Suiza - Bosnia / Guerra civil en Suiza
Xhaka pidió a los jóvenes dejar de querer ser “el centro de atención” y más disciplina tras empatar contra Qatar. Según fuentes cercanas, hay un “rumbo tóxico” en la selección.
“Todos corrían sin rumbo fijo y, al final, hay que respetar las posiciones y hacer solo lo que pide el entrenador. No sé, no hace falta ser el centro de atención y querer hacer todo uno mismo. Es una pena, ojalá hubiera sido diferente. Es un tema de disciplina. Si te falta disciplina, es difícil. Necesitamos cambiar muchas cosas, poner los pies en el suelo y ver la realidad”, comentó.

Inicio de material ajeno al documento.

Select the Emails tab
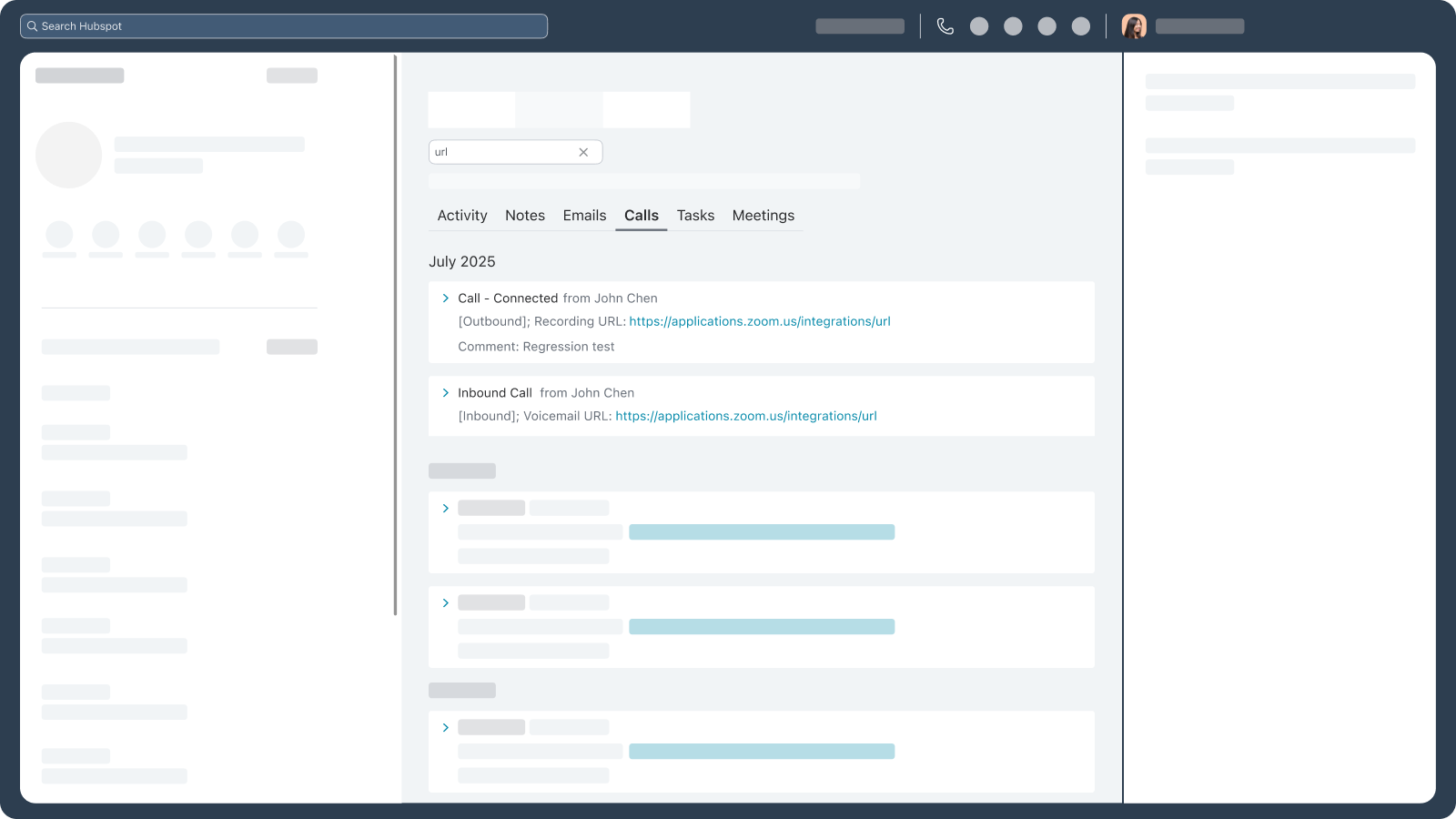 [x=584, y=216]
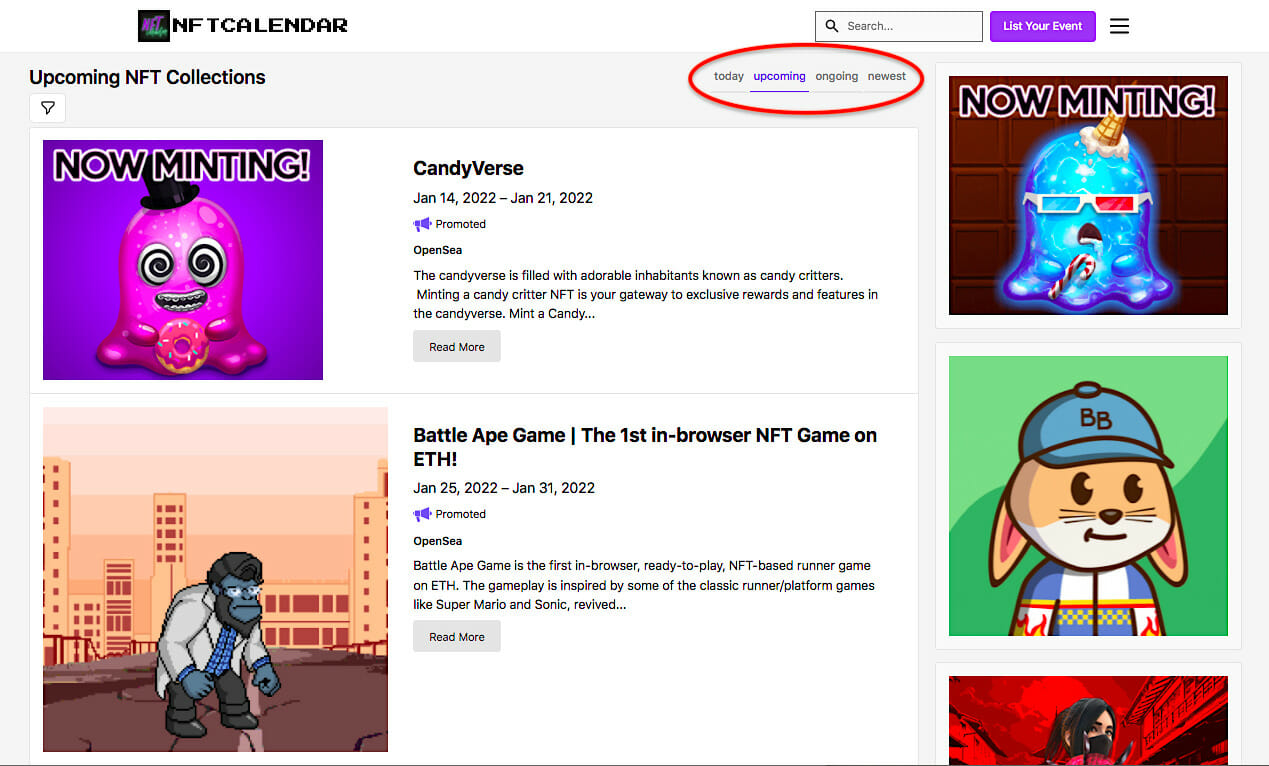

Aunque Xhaka no quiso dar nombres, no ha sido muy difícil interpretar por qué jugadores iba. El primer gran señalado es Miro Muheim. El lateral izquierdo del Hamburgo salió en los minutos finales por Ricardo Rodríguez para ayudar a mantener el resultado y lo que hizo fue todo lo contrario. Hizo varias pérdidas absurdas en apenas un minuto en el añadido y, para colmo, Boualem Khoukhi se lo comió en el gol encajado que supuso el empate 1-1. Otro que se debió dar por aludido fue Ardon Jashari, un talentoso mediocentro del Milan que no ha jugado mucho esta temporada a las órdenes de Allegri y que, a pesar del estatus que pueda tener como uno de los pilares de la generación más joven, también salió cerca del minuto 90 y, con un despeje tan desacertado como poco enérgico, permitió a Qatar recuperar el balón cerca del área de Kobel para terminar marcando. Tampoco gustó nada el partido de Manzambi, el jugador de 20 años y revelación de la Europa League, que salió en el minuto 65 y no ganó ni uno de los seis duelos en los que estuvo implicado.

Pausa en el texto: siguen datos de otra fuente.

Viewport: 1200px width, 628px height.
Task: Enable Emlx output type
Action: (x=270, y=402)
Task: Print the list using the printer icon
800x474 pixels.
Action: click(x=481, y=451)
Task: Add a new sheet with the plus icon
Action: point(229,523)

El desazón era total. La imagen de Xhaka tras el pitido final, sentado en el banquillo incrédulo mientras sus compañeros se saludaban a sus rivales, hacía presagiar que el mediocentro del Sunderland iba a tener unas palabras en el vestuario, así como las tuvo después en zona mixta.
Las declaraciones, según el diario suizo Blick, no han sentado bien en la concentración. Citando a fuentes cercanas a la selección, al parecer parte del equipo no está satisfecho con la forma de ser demasiado crítico de Xhaka y que “demasiada negatividad afecta a la moral” tomando “un rumbo tóxico”.

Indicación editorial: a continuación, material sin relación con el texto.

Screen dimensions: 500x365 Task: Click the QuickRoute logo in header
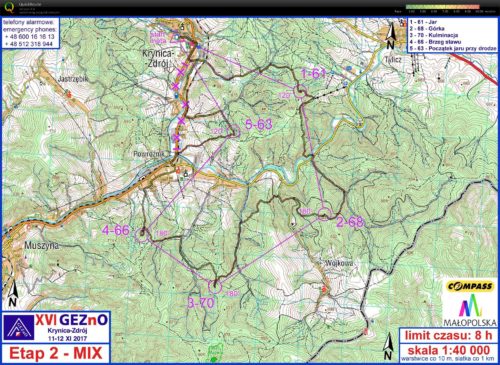[x=9, y=7]
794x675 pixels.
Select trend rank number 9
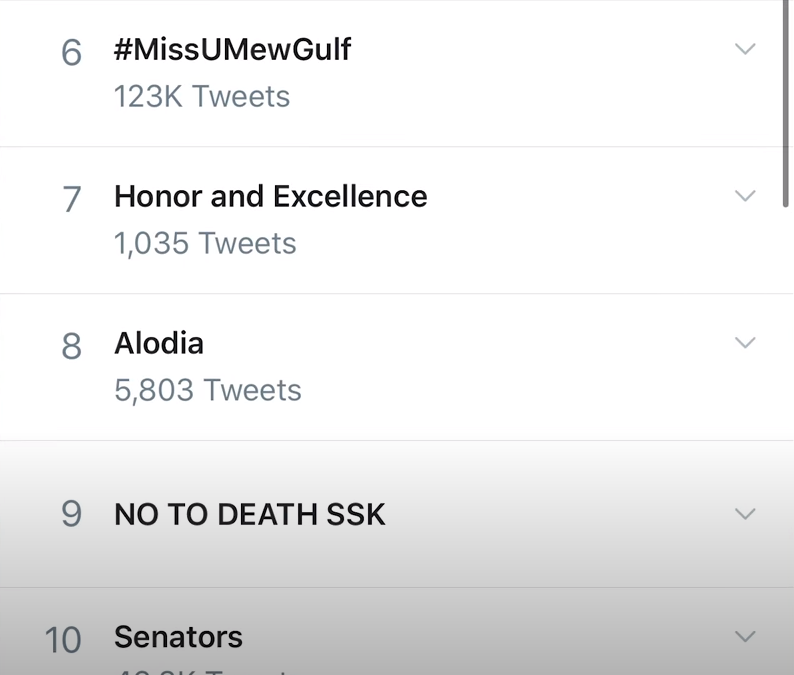[x=71, y=514]
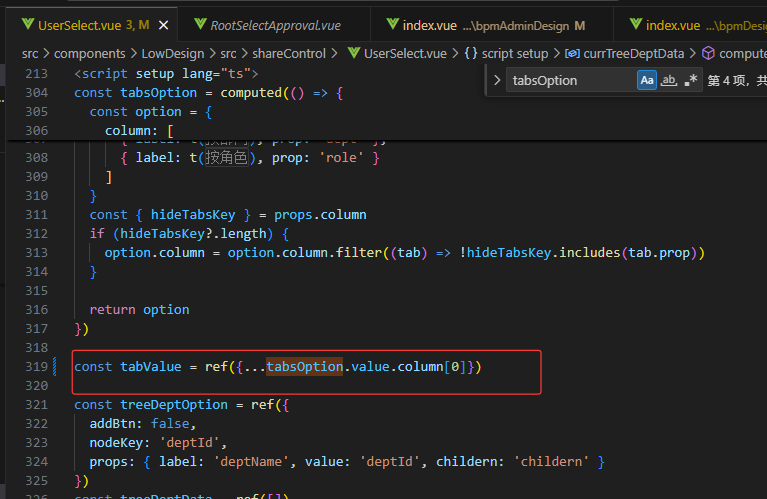Click the cube icon before computed breadcrumb

tap(708, 53)
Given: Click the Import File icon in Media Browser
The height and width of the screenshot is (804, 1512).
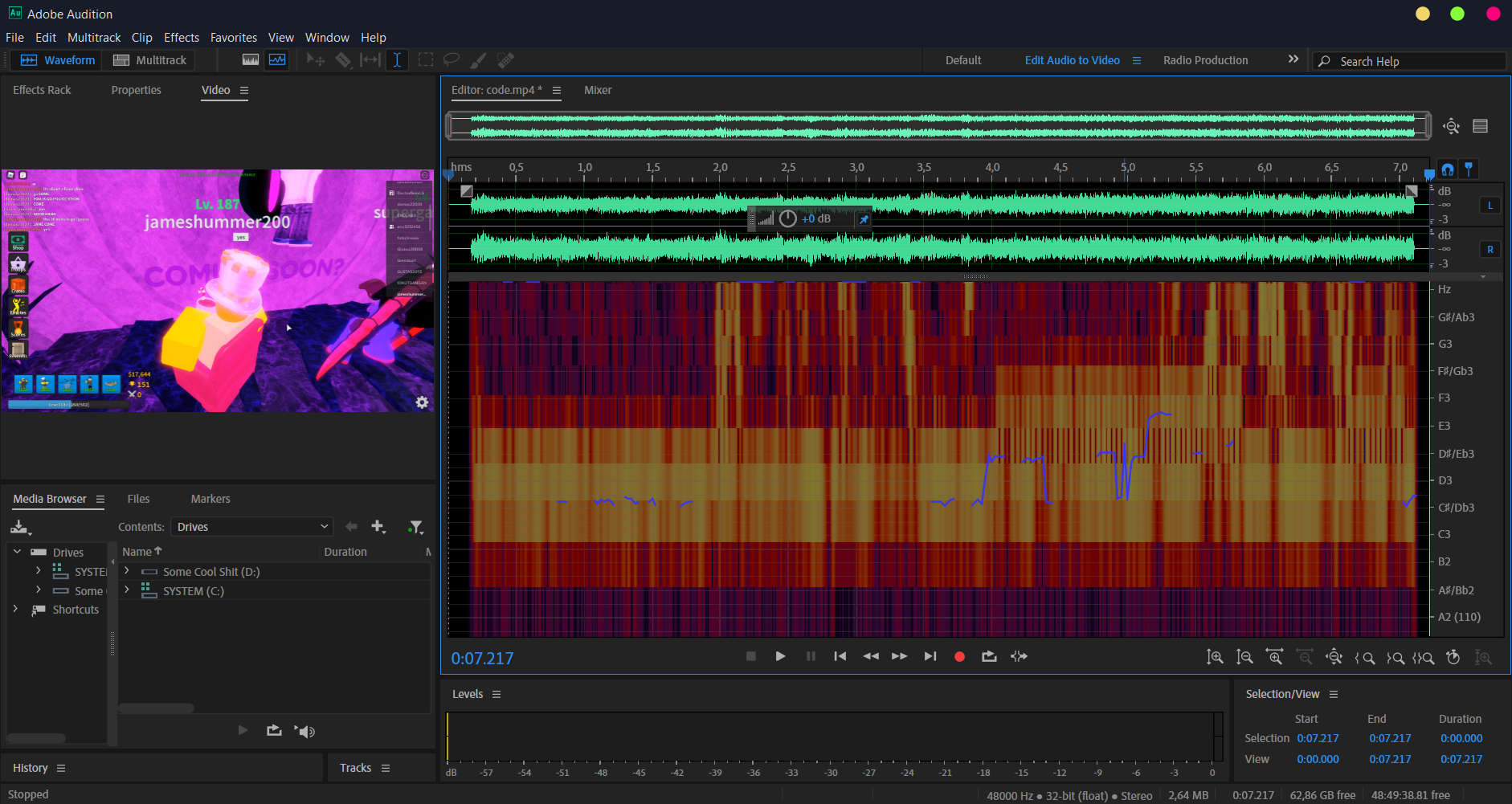Looking at the screenshot, I should point(19,527).
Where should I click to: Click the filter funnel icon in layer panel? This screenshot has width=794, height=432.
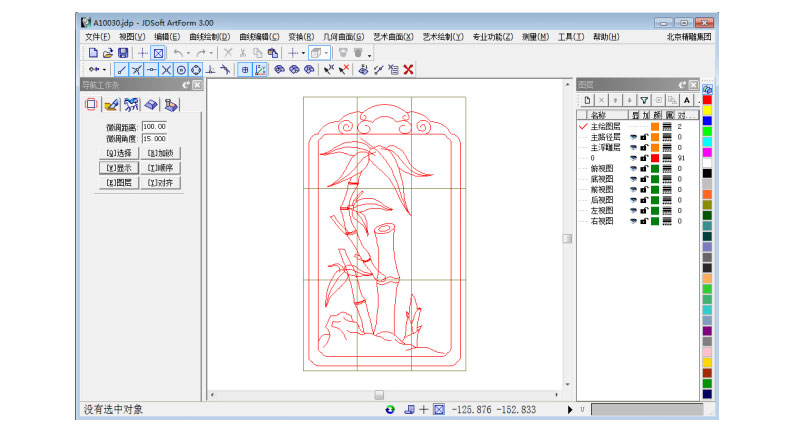[644, 100]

Días después, Rieder quiso calmar un poco las aguas. “Tenemos una comunicación muy abierta dentro del equipo. Todos pueden contarle cualquier cosa a cualquiera. Por supuesto que tenemos nuestros líderes y son muy autocríticos”, explicó el centrocampista, quien también salió desde el banquillo.
Mientras, Aebischer y Zakaria (ambos 29 años) fueron una novedad en el once y fueron de lo mejor. Parece evidente que la relación entre las distintas generaciones que componen la plantilla suiza es bastante mejorable.